Up Next: Goodbye to 2019, those books in English I keep promising, Rage, and, some month or other, Mikhail Elizarov’s big, thick, carnivalesque Earth, which is about death, the funeral business, being alive, and just about everything else.

Disclaimers and Disclosures: I received an electronic copy of The Outsider from the Big Book Award: The Outsider, which won the jury’s first prize, was one of my top two picks. I received a copy of James Womack’s Mayakovsky collection from Fyfield Books/Carcanet Press.
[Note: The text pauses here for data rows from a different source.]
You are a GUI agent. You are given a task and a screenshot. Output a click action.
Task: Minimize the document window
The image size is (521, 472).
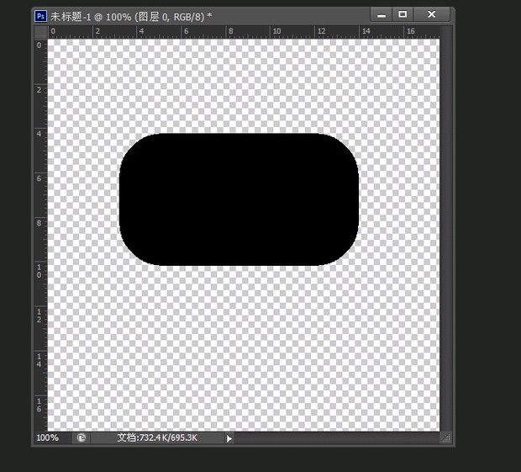click(382, 14)
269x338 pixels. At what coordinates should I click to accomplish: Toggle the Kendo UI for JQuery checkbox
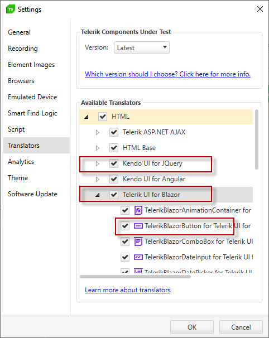tap(114, 163)
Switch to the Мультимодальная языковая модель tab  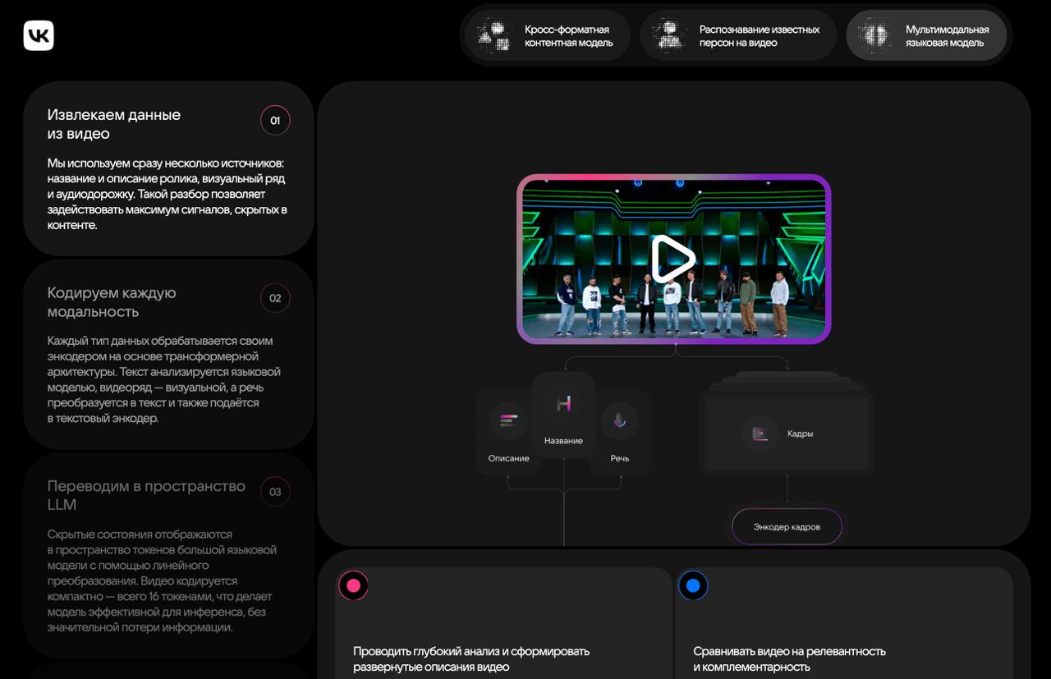coord(926,35)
I know Alisa Ganieva a bit.

Wednesday, December 11, 2019

2019 Big Book Winners: Erofeev, Savely, and Volga Children

I was excited to see voting results yesterday morning for this year’s Big Book Award. The top winner was the troika of Oleg Lekmanov, Mikhail Sverdlov, and Ilya Simanovsky for their biography Венедикт Ерофеев: посторонний (Venedikt Erofeev: The Outsider). The Outsider is one of the most compelling books I’ve read this year and is one of two books that tied for my top marks. I’ll be writing about The Outsider very soon so for now will just leave you (yet again!) with a line from Oliver Ready’s review for The TLS about the book, “In fact, this is not one biography but two, for between each chapter comes an interlude devoted to Moskva- Petushki.”
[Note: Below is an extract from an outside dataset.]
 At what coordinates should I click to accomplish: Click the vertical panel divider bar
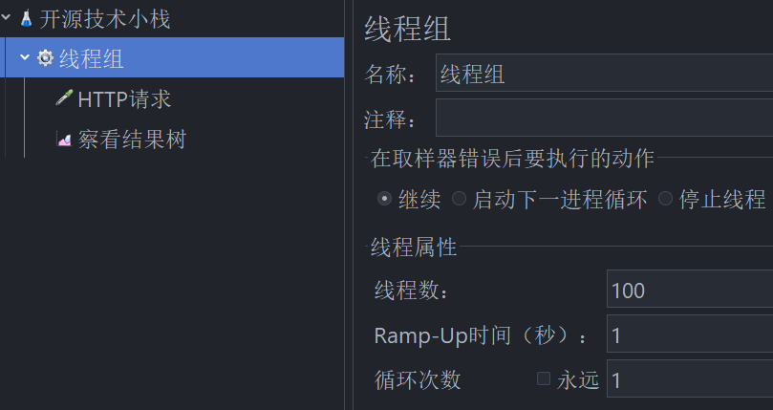(349, 205)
Second place went to Grigory Sluzhitel’s Дни Савелия (Savely’s Days) (previous post), a favorite from last year that tied as my other top book. Guzel Yakhina took third place for Дети мои (Children of the Volga), a blend of history and fairy tale motifs in a novel about a Volga German man and his daughter.

Readers’ voting results were a bit different, with Yakhina winning, Sluzhitel’ coming in second, and Evgeny Vodolazkin taking third for his Брисбен (Brisbane), a novel about a virtuoso guitarist coming to terms with a serious medical condition.
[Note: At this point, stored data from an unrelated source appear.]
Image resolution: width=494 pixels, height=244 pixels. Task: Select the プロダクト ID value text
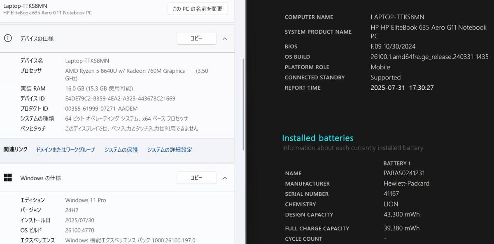pyautogui.click(x=101, y=108)
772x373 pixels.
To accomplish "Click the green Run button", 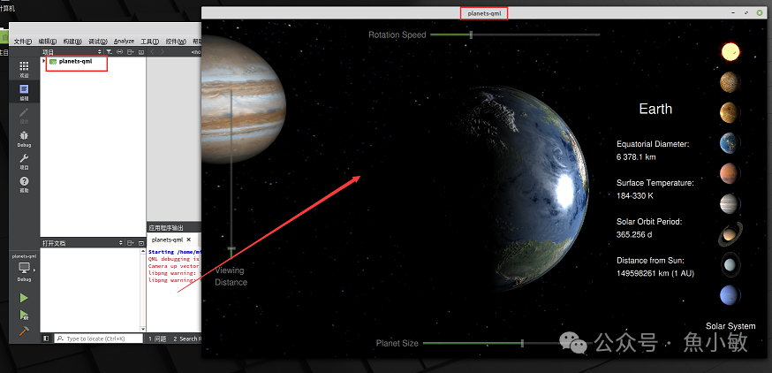I will (24, 299).
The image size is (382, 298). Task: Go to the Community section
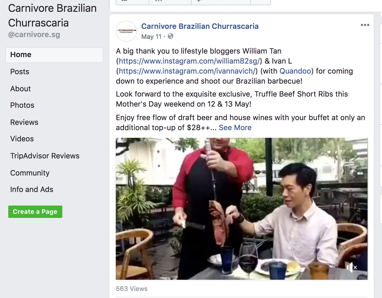[x=30, y=173]
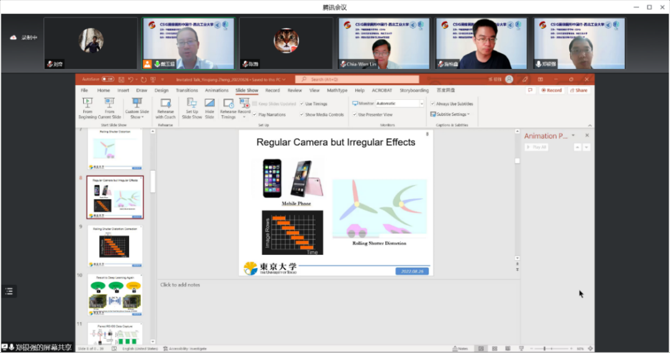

I’ve already mentioned that I thought the 2019 Big Book finalists were a big improvement over the last several shortlists. Looking back at this year’s list (previous post), I’m reminded of how much I enjoyed some of the books that didn’t win any awards at all, especially Evgenia Nekrasova’s Kalechina-Malechina (previous post) and Alexei Sal’nikov’s Indirectly, but also parts or aspects of almost all the others. Not everything was to my taste, of course (fortunately!), but this was a year when I saw merit in every single book. I’m crossing my fingers that next year’s lists will be even better and particularly hope more women will make the shortlist. Guzel Yakhina, Linor Goralik, and Evgenia Nekrasova certainly did their part representing women this year with three very different works, but I’d love to see more recognition for some of the other women writing good books. This is particularly important given the Big Book’s relatively high visibility.

Edits: The voting results are detailed on the Год литературы site here.

Up Next: The Erofeev and Brik biographies, which I’ll write about together. Bulat Khanov’s Гнев (Rage or Fury or something similar…).

Disclaimers and Disclosures: The usual. I’m a voting member of the Literary Academy, the Big Book Award’s very big jury. I’ve translated books by two of this year’s award winners and know other authors whose books were finalists.